* Supplied material
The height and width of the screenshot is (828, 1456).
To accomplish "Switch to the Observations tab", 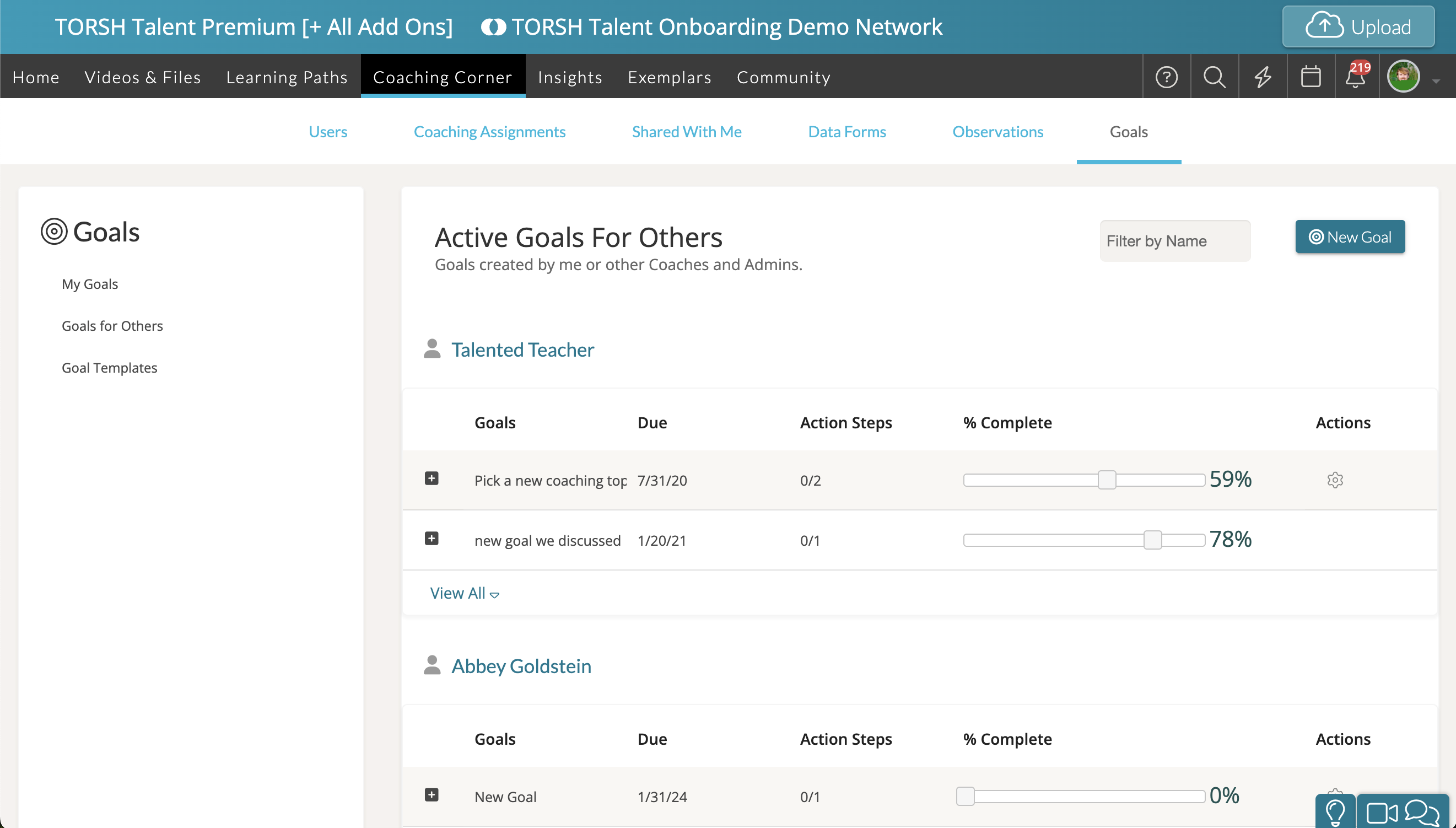I will tap(997, 131).
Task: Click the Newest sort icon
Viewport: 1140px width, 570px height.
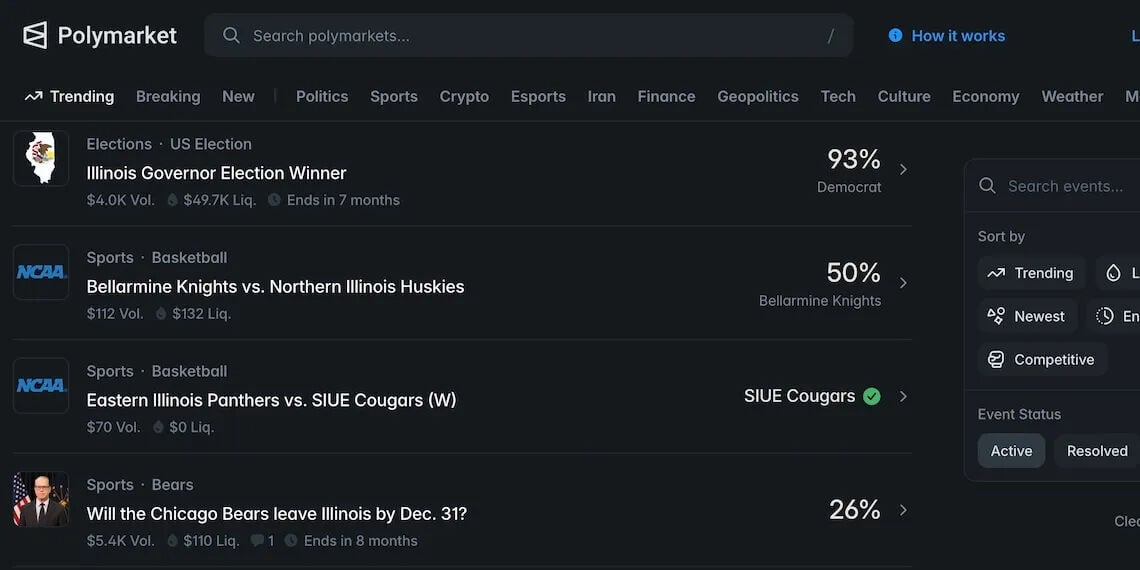Action: click(x=996, y=316)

* Written request
From the items above, pick out every line that contains the word "height" and copy each of those lines.

* Result for this exercise
The height and width of the screenshot is (828, 1456).
Viewport: 1140px width, 570px height.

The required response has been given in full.